Романова постучала в номер рядом.
Дверь распахнулась. В номере сидели Юкин, Стелла и Надя Костина. Классический треугольник: Стелла — вершина треугольника, а Юкин и Надя — в основании. Они пили, закусывали орехами, и в номере был беспорядок, доведенный до той степени, которая называется «бардак».
— Заходи, — пригласила Надя.
— Спасибо. Потом.
Романова захлопнула перед собой дверь и ушла в другой конец коридора. Она боялась, что компания выбежит и затащит ее в этот мусор и дым и бредовые мысли.
На другом конце тоже были двери. Романова сунулась в одну из них и увидела Лашу. Он лежал под одеялом и слушал музыку из репродуктора. В итальянских гостиницах предлагается три музыкальных канала: современный тяжелый рок — для молодежи, нежные мелодии ретро — для старичков и классическая музыка — для интеллектуалов. Для высоколобых.
Лаша выбрал ретро. Высокий тенор сладко летал над Лашей.

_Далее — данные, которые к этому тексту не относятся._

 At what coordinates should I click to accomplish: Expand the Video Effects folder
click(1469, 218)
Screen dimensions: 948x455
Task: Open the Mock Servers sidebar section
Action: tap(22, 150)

— Ой, — сказала Романова и дернулась обратно.
— Не уходи, — грустно попросил Лаша.
Романова задержалась в дверях.
— Сядь.
— Нет. Я постою.
— Ты счастлива? — неожиданно спросил Лаша.
— Вообще? Или здесь? — уточнила Романова.
— Здесь. И вообще.
— Не знаю, — честно сказала она.
— А можешь быть счастлива?
— Не знаю.
— Разве это не от тебя зависит?
— Не только.
— А по-моему, от человека все зависит.
Романова задумалась. Что она может дать Раскольникову? Свои тридцать семь лет, талант и дочь Нину.
37 лет — возраст хороший, но впереди мало молодости. Нина — девочка хорошая, но чужая. Не его. И талант — тоже субстанция спорная. Он отвлекает, тянет на себя и, значит, отбирает Романову от других людей, и от Раскольникова в том числе. Он будет одинок рядом с ней.
— Почему ты молчишь? — спросил Лаша.
— Счастье — не только брать. Но и давать. А что я могу дать другому человеку?
— Себя, — сказал Лаша.
— Ты думаешь, этого хватит?
— Смотря кому.
— Вот именно.
Помолчали. Лаша подумал, что Романова нуждается в его поддержке. Он должен сказать «мне бы хватило». Но это — неполная правда. Часть правды. Он хотел Романову сейчас, в одиннадцать часов, в отеле, в Риме. А что будет через месяц в это же время в Москве — он не знал. Но ему казалось, что Романова ждет. Что она пришла не случайно.
— Я не знаю, влюблен я или люблю. Я это узнаю только в Москве, — честно сказал он. — На расстоянии. Поэтому я сейчас не хочу выпускать зверя.
— Какого зверя? — не поняла Романова.
— И у меня изжога, — добавил Лаша.
— У Раскольникова тоже плохо с желудком. Ты не знаешь, в каком он номере?
— Кто?
— Минаев… — поправила себя Романова.
— Не знаю, — обиделся Лаша.
Оказывается, она ищет этого дистрофика Минаева, а в его звере не нуждается, и ей как-то все равно: выпустит он его или нет. И куда.